# Supplied material
= Beginning of Section =
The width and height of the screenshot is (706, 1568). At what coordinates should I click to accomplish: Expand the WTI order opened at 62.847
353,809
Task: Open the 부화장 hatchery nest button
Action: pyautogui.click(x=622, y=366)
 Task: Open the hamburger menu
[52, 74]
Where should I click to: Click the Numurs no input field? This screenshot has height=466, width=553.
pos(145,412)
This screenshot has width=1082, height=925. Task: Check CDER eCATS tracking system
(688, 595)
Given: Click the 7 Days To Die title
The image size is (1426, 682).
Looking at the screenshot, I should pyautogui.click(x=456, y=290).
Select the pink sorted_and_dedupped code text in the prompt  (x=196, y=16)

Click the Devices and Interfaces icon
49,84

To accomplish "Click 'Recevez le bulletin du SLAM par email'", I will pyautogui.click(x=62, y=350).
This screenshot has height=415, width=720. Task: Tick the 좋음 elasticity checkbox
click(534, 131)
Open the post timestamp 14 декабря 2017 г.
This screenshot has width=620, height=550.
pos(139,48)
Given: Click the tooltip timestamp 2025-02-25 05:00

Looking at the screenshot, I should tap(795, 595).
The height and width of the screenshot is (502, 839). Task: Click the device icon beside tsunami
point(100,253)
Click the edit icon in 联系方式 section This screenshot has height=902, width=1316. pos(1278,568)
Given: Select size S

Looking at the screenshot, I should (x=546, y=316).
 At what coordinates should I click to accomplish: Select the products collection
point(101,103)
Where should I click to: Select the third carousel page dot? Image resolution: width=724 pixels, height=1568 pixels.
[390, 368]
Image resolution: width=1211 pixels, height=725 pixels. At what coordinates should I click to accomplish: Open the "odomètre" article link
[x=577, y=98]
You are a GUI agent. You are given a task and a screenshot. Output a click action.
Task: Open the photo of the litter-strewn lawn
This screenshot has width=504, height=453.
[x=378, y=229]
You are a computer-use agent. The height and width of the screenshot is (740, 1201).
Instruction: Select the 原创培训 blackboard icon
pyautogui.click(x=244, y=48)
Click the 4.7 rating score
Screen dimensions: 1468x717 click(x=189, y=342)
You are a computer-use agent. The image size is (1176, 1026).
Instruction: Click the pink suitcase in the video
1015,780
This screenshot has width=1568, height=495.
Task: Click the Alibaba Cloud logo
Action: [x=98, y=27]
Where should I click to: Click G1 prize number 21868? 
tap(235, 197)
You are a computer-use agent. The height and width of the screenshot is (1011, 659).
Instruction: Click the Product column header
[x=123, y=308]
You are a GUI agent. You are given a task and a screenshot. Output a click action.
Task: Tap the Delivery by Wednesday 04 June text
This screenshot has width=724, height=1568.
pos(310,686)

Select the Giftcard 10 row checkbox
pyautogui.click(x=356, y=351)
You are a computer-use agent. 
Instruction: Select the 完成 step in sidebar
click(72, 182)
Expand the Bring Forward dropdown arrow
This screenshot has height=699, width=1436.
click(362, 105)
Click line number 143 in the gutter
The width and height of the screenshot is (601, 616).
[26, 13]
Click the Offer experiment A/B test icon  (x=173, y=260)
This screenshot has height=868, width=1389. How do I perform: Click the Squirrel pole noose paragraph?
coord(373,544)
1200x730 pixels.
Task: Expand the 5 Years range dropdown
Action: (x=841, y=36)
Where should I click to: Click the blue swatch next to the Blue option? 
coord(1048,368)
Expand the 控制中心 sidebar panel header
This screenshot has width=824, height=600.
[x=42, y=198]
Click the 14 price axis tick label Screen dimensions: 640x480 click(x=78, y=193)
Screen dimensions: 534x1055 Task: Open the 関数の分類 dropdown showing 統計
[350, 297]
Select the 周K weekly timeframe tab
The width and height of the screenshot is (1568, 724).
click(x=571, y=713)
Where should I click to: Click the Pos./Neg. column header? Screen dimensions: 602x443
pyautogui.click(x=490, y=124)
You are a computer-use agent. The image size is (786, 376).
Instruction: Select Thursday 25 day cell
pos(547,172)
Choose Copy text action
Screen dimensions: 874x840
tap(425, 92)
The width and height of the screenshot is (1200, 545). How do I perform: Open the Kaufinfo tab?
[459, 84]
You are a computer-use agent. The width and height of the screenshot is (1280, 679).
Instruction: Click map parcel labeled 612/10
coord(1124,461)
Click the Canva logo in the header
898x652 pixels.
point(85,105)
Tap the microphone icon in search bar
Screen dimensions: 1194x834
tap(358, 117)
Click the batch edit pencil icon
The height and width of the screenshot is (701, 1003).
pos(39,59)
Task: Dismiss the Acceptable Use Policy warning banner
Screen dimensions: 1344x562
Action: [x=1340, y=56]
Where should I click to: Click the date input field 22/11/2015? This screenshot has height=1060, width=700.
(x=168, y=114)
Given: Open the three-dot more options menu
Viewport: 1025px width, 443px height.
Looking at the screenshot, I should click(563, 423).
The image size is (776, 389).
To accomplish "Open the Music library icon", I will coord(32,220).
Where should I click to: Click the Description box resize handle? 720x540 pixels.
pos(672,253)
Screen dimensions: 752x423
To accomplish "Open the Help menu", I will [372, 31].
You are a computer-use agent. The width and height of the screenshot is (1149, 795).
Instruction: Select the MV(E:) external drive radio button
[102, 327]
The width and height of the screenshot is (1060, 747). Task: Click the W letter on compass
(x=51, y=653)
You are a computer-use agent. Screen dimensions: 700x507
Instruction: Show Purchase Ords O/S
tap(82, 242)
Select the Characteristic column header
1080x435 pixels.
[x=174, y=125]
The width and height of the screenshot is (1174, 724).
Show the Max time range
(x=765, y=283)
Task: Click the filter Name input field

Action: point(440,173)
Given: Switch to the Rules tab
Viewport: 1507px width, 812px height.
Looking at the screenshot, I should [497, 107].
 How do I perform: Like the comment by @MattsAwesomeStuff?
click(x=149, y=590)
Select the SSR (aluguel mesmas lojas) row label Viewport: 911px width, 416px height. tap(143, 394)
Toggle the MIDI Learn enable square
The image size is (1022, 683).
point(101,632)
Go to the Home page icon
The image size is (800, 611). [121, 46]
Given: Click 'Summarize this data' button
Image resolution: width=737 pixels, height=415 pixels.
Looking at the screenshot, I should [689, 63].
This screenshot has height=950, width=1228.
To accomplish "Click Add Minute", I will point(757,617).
= End of Section =
# Instructions for the task
Write out only the lines that run from the line containing "Where should I click to: Click the date" through the line containing "This screenshot has height=950, width=1228.", both included, exactly as they appear above.

# Your response
Where should I click to: Click the date input field 22/11/2015? This screenshot has height=1060, width=700.
(x=168, y=114)
Given: Open the three-dot more options menu
Viewport: 1025px width, 443px height.
Looking at the screenshot, I should click(563, 423).
The image size is (776, 389).
To accomplish "Open the Music library icon", I will coord(32,220).
Where should I click to: Click the Description box resize handle? 720x540 pixels.
pos(672,253)
Screen dimensions: 752x423
To accomplish "Open the Help menu", I will [372, 31].
You are a computer-use agent. The width and height of the screenshot is (1149, 795).
Instruction: Select the MV(E:) external drive radio button
[102, 327]
The width and height of the screenshot is (1060, 747). Task: Click the W letter on compass
(x=51, y=653)
You are a computer-use agent. Screen dimensions: 700x507
Instruction: Show Purchase Ords O/S
tap(82, 242)
Select the Characteristic column header
1080x435 pixels.
[x=174, y=125]
The width and height of the screenshot is (1174, 724).
Show the Max time range
(x=765, y=283)
Task: Click the filter Name input field

Action: point(440,173)
Given: Switch to the Rules tab
Viewport: 1507px width, 812px height.
Looking at the screenshot, I should [497, 107].
 How do I perform: Like the comment by @MattsAwesomeStuff?
click(x=149, y=590)
Select the SSR (aluguel mesmas lojas) row label Viewport: 911px width, 416px height. tap(143, 394)
Toggle the MIDI Learn enable square
The image size is (1022, 683).
point(101,632)
Go to the Home page icon
The image size is (800, 611). [121, 46]
Given: Click 'Summarize this data' button
Image resolution: width=737 pixels, height=415 pixels.
Looking at the screenshot, I should [689, 63].
This screenshot has height=950, width=1228.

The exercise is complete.